Tenant Agent Plan Matrix
| Plan | Available Agents | Max Concurrent per Agent |
|---|---|---|
| Free | Copywriter, SEO Specialist | 1 each |
| Pro | Copywriter, SEO, Social, Analyst | 2 each |
| Agency | All 7 standard agents | 4 each |
| Enterprise | All 7 + custom agents | Configurable |
Configuring Agents per Tenant
Super admins configure agent availability per tenant in the Manage app (/tenants/[id] → Config tab):
interface TenantAgentAllocation {
tenantId: string;
agentRole: AgentRole;
isEnabled: boolean;
maxConcurrent: number; // max simultaneous tasks for this agent for this tenant
monthlyTaskLimit?: number; // optional: cap at N tasks/month for cost control
modelOverride?: string; // tenant-specific model (e.g. force GPT-4o-mini for budget clients)
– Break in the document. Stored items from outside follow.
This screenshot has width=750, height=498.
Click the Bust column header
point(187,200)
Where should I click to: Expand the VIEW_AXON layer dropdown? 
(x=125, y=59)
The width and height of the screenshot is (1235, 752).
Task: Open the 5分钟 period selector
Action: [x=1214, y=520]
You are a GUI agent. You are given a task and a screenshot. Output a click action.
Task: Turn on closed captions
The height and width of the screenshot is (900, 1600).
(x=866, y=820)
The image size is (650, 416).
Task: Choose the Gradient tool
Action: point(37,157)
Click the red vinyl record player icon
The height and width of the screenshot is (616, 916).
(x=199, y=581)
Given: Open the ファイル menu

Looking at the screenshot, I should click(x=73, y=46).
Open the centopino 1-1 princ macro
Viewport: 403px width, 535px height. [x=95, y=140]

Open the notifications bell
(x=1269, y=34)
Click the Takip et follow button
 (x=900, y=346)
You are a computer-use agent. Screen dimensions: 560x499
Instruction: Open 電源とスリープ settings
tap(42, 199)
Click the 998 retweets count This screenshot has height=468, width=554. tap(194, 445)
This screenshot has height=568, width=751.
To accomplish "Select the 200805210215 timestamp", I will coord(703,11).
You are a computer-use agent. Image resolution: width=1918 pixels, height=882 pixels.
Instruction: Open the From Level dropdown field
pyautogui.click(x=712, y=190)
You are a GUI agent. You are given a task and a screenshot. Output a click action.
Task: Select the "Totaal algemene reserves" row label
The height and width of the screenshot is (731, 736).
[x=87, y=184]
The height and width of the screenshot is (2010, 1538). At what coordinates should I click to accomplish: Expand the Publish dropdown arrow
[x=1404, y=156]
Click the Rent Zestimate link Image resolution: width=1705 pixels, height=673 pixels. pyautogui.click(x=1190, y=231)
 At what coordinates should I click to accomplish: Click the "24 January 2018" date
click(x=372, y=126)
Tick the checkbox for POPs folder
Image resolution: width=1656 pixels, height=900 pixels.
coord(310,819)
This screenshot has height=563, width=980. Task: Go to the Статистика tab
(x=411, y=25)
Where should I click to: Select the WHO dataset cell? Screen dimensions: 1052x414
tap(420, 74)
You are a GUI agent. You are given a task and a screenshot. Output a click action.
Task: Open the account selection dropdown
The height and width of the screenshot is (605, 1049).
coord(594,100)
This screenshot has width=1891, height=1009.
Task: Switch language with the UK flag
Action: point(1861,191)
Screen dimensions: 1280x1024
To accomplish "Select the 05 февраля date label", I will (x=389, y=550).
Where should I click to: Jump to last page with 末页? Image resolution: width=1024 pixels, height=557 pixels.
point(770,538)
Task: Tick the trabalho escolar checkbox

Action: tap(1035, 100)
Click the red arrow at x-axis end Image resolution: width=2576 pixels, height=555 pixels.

adapterOverride?: AdapterType; // tenant-specific adapter (e.g. webhook for enterprise)
}This is the basis for the per-tenant agent selection screen in both the Manage app and the tenant Dashboard.
Priority Queuing at Scale
At high throughput, queue depth can grow large. Priority ensures high-value and urgent work is processed first:
Priority levels:
1 = Urgent (user explicitly flagged as urgent)
5 = Normal
10 = Batch / backgroundActivity Planner decomposition tasks always get priority 1 (fast feedback to the tenant that their campaign is “started”).
Observability at Scale
At millions of tasks/day, debugging requires structured observability:
Metrics (Prometheus + Grafana)
- Queue depth per tenant per agent type
- Task completion rate / error rate (P50, P95, P99 durations)
- LLM token throughput per provider
- DB query latency
- Redis memory usage
Distributed tracing (OpenTelemetry)
- Every task execution is a trace: enqueue → dispatch → agent callback → validate → store
- Trace ID flows from the API request through BullMQ job → adapter → callback
- Allows “why is this campaign slow?” investigations at scale
Structured logging (pino)
- All log lines include:
tenantId,campaignId,taskId,agentRole,traceId - Shipped to Grafana Loki or Datadog
- Queryable: “show all errors for tenant Acme in the last 1 hour”
Capacity Planning Summary
| Scale | API instances | Worker containers | PostgreSQL | MongoDB | Redis |
|---|---|---|---|---|---|
| < 10K tasks/day | 1 | 5 | 1 instance | 1 instance | 1 instance |
| 100K tasks/day | 2 | 20 | 1 + 1 read replica | replica set | 1 instance |
| 1M tasks/day | 5 | 100 | 1 + 2 read replicas + PgBouncer | replica set | Redis Cluster |
| 10M tasks/day | 20+ | 500+ | Citus (sharded) | Atlas (sharded) | Redis Cluster |